ENTRIES SUPPLIED
§ §
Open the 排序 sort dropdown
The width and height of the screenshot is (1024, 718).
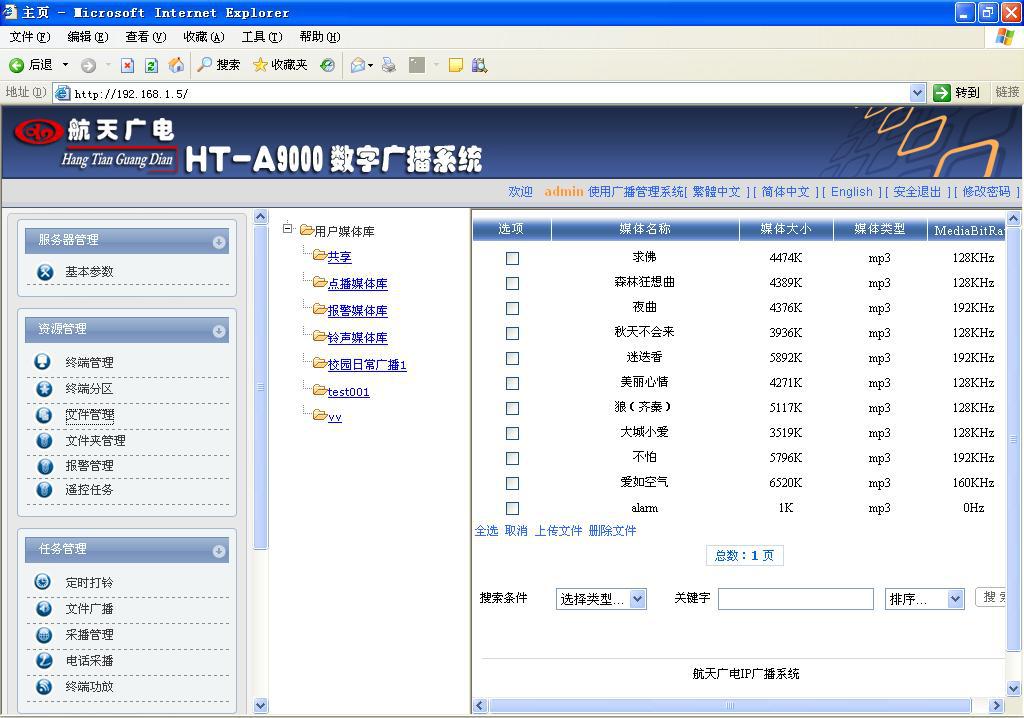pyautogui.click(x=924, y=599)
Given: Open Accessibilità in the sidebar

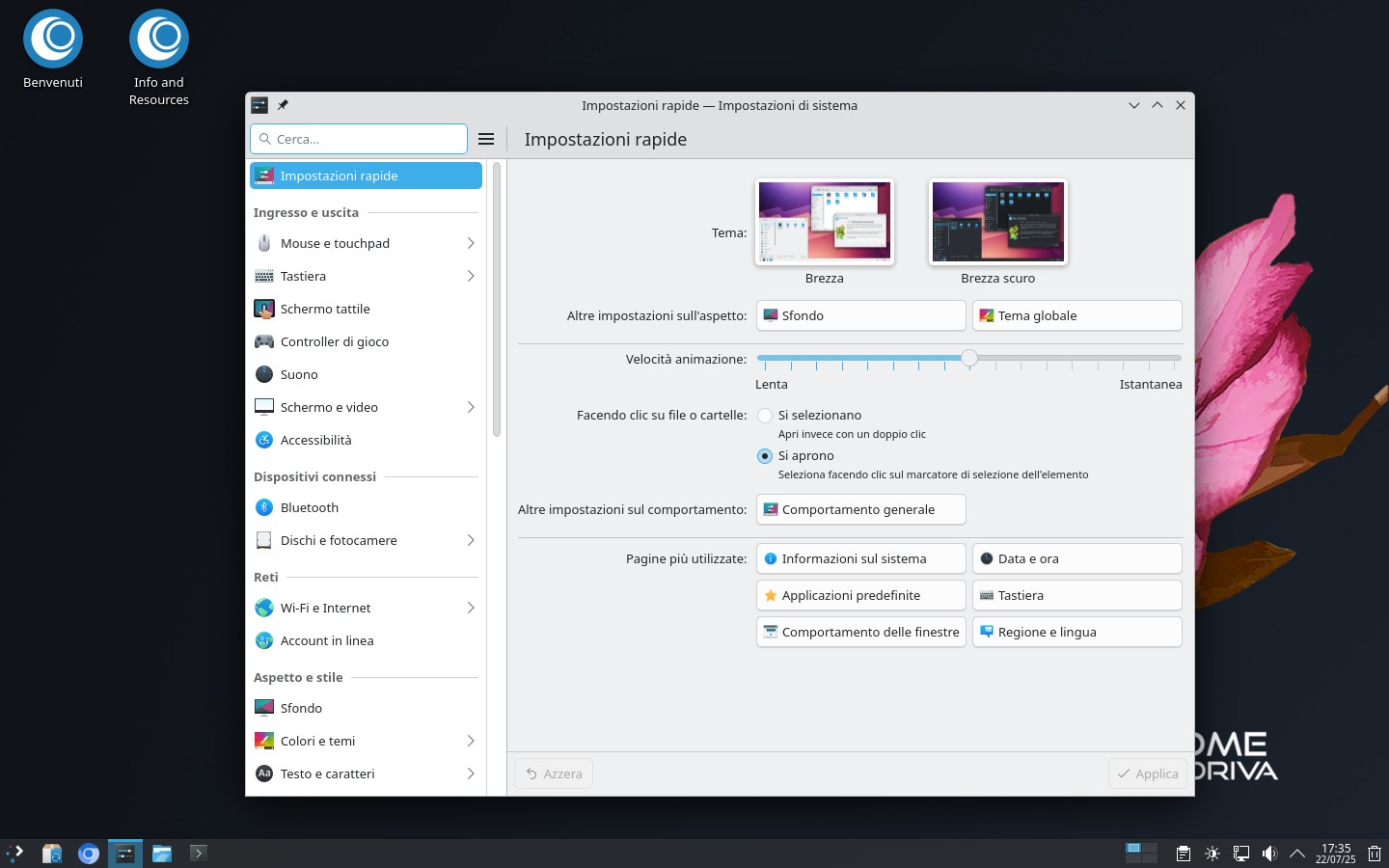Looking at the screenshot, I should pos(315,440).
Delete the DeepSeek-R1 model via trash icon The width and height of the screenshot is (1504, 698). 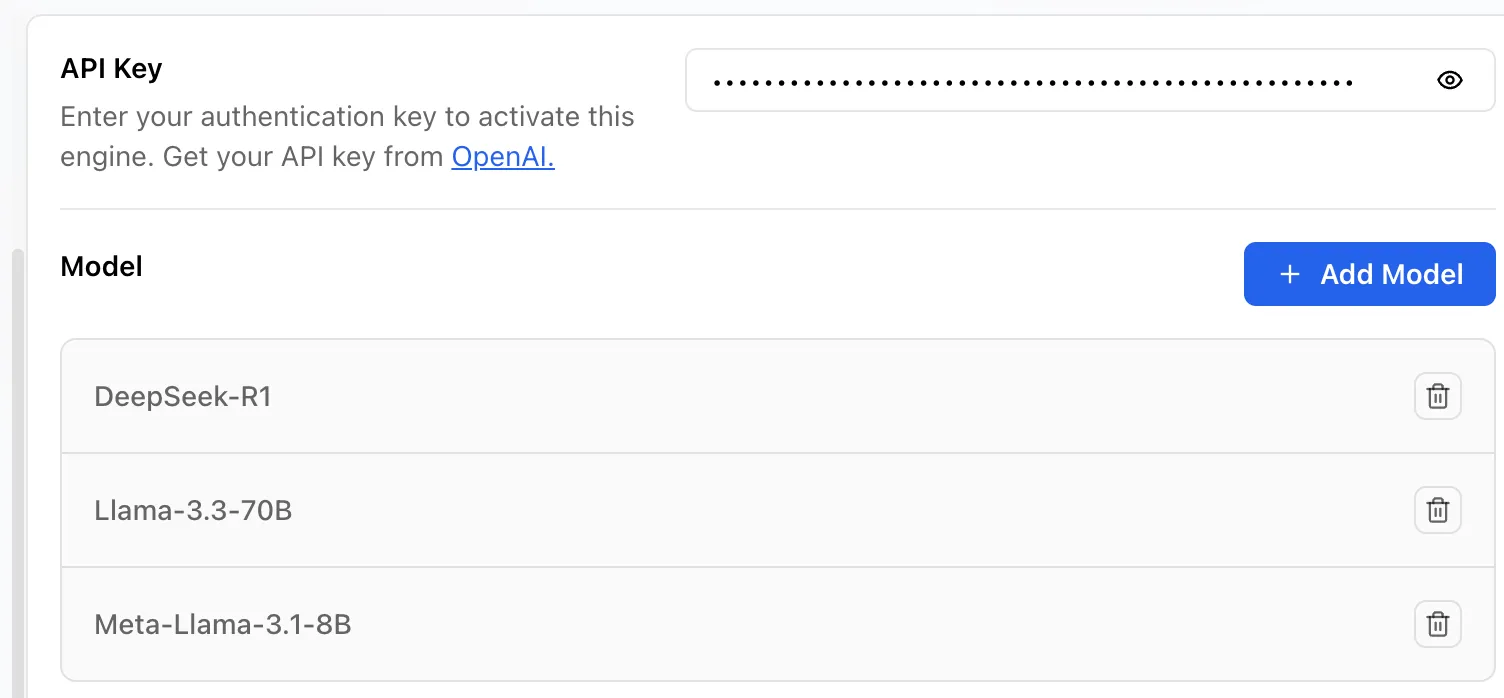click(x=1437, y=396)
§ §
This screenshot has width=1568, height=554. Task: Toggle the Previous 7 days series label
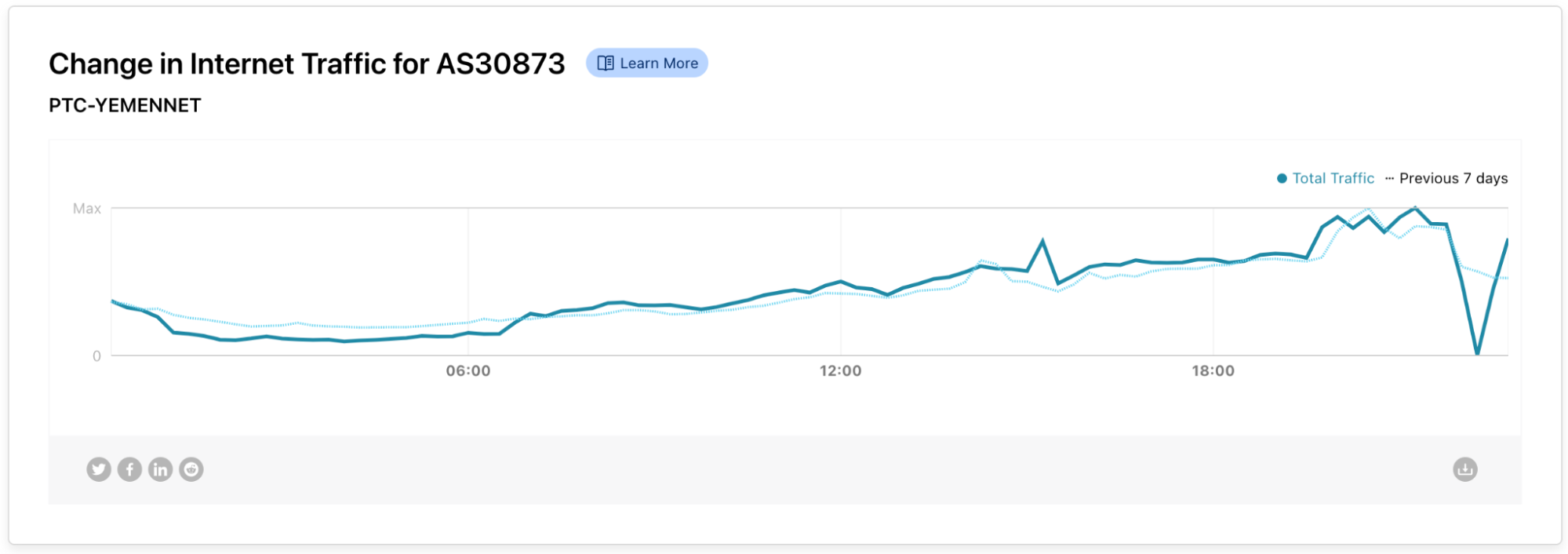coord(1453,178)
§ §
OBJECTIVE
Copy out the rows above, starting at the line that has "Open the 排序 sort dropdown" and stopping after the line that has "Looking at the". Leave the pictures out.

TASK ANSWER
Open the 排序 sort dropdown
The width and height of the screenshot is (1024, 718).
pyautogui.click(x=924, y=599)
Given: Open Accessibilità in the sidebar

Looking at the screenshot, I should pos(315,440).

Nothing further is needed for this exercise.